December 19, 2011 00:00:00
The world's poorest people lack both capital and skills and are trapped in low return occupations. Whether their economic lives can be transformed by programmes which attempt to tackle both constraints by providing assets and training to enable them to run small businesses is, however, unknown. To shed light on this issue, the Institute of Microfinance (InM) and the International Growth Centre (IGC) have jointly conducted a randomised evaluation of an entrepreneurship programme that provides assets and training to the poorest women in rural Bangladesh.

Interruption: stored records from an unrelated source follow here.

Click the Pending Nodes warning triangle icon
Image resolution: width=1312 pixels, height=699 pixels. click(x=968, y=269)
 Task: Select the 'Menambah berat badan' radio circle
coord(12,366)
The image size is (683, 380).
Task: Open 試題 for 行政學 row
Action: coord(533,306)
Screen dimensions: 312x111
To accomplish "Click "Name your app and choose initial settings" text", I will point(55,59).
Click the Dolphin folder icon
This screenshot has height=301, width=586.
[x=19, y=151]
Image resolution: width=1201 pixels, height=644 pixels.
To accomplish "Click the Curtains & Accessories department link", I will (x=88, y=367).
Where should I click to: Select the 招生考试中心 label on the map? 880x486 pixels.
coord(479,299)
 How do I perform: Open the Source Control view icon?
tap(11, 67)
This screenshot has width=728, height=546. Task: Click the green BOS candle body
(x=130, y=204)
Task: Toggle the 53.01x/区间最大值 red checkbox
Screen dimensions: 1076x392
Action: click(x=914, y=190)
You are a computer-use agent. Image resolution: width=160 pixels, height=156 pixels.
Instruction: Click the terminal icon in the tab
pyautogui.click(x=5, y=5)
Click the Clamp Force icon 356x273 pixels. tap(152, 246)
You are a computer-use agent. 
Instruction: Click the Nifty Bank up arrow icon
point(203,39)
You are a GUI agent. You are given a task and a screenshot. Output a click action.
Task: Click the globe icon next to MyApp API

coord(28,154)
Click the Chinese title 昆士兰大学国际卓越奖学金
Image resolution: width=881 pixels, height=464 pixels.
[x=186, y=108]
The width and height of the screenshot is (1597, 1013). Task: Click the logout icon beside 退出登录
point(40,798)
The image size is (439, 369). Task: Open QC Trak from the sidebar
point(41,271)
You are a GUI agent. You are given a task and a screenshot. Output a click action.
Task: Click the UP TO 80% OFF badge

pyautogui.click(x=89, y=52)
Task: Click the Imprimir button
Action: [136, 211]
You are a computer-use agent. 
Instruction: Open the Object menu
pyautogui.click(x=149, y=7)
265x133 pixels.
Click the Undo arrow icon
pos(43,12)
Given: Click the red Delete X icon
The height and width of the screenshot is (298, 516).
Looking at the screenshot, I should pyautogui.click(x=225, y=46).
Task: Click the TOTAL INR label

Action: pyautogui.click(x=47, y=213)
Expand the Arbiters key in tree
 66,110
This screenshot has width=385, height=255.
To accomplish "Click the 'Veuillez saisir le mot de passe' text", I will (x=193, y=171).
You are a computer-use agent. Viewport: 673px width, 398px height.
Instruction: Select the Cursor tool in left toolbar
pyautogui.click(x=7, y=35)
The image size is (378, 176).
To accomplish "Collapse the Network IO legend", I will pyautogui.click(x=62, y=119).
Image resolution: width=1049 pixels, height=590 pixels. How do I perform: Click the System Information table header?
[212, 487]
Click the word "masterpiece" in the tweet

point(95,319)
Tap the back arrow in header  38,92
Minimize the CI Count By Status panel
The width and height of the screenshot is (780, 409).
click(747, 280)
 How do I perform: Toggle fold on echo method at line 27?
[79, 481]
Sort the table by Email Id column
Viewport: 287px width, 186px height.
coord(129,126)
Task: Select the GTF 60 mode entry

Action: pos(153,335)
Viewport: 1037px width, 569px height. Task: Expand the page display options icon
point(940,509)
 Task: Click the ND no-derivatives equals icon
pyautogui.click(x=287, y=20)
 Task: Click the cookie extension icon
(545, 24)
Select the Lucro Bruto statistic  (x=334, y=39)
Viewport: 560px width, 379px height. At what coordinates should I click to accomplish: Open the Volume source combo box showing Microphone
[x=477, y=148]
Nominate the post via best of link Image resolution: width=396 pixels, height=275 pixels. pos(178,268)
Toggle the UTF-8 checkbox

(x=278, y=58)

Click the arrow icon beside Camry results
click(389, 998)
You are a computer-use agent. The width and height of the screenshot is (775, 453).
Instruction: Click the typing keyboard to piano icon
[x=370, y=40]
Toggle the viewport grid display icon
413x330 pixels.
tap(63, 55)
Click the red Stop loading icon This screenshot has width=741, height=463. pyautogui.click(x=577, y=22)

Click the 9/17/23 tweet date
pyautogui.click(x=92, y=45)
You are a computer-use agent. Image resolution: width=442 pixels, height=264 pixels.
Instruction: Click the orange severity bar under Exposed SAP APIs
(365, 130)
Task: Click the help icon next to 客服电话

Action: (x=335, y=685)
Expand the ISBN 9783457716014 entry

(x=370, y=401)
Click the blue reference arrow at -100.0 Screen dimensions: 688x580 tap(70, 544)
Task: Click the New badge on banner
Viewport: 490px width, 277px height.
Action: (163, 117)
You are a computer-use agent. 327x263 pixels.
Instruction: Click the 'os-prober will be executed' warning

The result of this experimental evaluation brings out important findings. The study finds that the effect of the programme on occupational choice is ambiguous because the asset transfer creates a wealth effect that reduces labour supply and time spent running small businesses, while training generally increases both. The study also finds that the programme transforms the occupational choices of the treated poor women by inducing them to spend more time in self-employment, less in wage labour and increases their labour market participation, leading to a 36 per cent increase in annual income on average. Moreover, the programme leads to an increase in wages at the village level and its effects spillover to other poor women who experience an increase in labour supply and income. This is the big joint BRACIGC evaluation.
Professor Robin Burgess from London School of Economics, has shed light on his in-depth findings on the experimental impact evaluation of an entrepreneurship programme that provides asset and training to the poor women in rural Bangladesh. These sorts of experiments are very important and useful in advocating multi-directional programmes of the government and the private sector, whose impacts are often seen with doubts due to lack of proper data and research.
In my own opinion, the extent of new employment generation by micro-enterprises remains modest, constrained by limitations of entrepreneurs in managing workers and in willingness to delegate. This indicates, interalia, the need for external business development skill development support for the micro-enterprises. If properly pursued this may open up a new opportunity for development of yet another kind of micro-enterprises called skill development andor business development centres.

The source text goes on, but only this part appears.